The GLMSELECT Procedure

Features

The main features of the GLMSELECT procedure are as follows:

  • Model Specification

    • supports different parameterizations for classification effects

    • supports any degree of interaction (crossed effects) and nested effects

    • supports hierarchy among effects

    • supports partitioning of data into training, validation, and testing roles

    • supports constructed effects including spline and multimember effects

  • Selection Control

    • provides multiple effect selection methods

    • enables selection from a very large number of effects (tens of thousands)
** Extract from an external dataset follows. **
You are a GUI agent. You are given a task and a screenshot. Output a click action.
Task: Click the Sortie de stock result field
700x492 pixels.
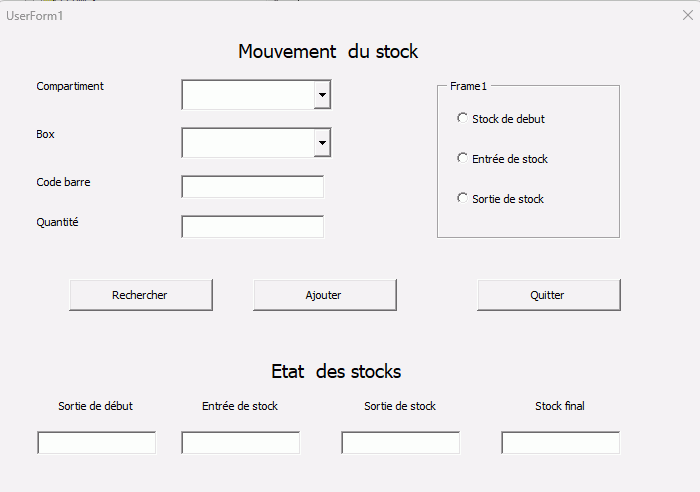tap(400, 443)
    • offers selection of individual levels of classification effects

    • provides effect selection based on a variety of selection criteria

    • provides stopping rules based on a variety of model evaluation criteria

    • provides leave-one-out, k-fold cross validation, and k-fold external cross validation

    • supports data resampling and model averaging

  • Display and Output

    • produces graphical representation of selection process

    • produces output data sets containing predicted values and residuals

    • produces an output data set containing the design matrix

    • produces macro variables containing selected models

    • supports parallel processing of BY groups

    • supports multiple SCORE statements

The GLMSELECT procedure supports the following effect selection methods. For more information about these methods, see the section Model-Selection Methods.

forward selection

starts with no effects in the model and adds effects.

backward elimination

starts with all effects in the model and deletes effects.

stepwise regression

is similar to forward selection except that effects already in the model do not necessarily stay there.

least angle regression (LAR)

is similar to forward selection in that it starts with no effects in the model and adds effects. The parameter estimates at any step are "shrunk" when compared to the corresponding least squares estimates.

LASSO

adds and deletes parameters based on a version of ordinary least squares where the sum of the absolute regression coefficients is constrained.

elastic net

is an extension of LASSO that estimates parameters based on a version of ordinary least squares in which both the sum of the absolute regression coefficients and the sum of the squared regression coefficients are constrained.

group LASSO

is a variant of LASSO that estimates parameters based on a version of ordinary least squares in which the sum of the Euclidean norms of a group of regression coefficients is constrained.

PROC GLMSELECT also supports hybrid versions of the LAR and LASSO methods. They use LAR and LASSO to select the model but then estimate the regression coefficients by ordinary weighted least squares.

The GLMSELECT procedure is intended primarily as a model selection procedure and does not include regression diagnostics or other postselection facilities such as hypothesis testing, testing of contrasts, and LS-means analyses. The intention is that you use PROC GLMSELECT to select a model or a set of candidate models. Further investigation of these models can be done by using these models in existing regression procedures.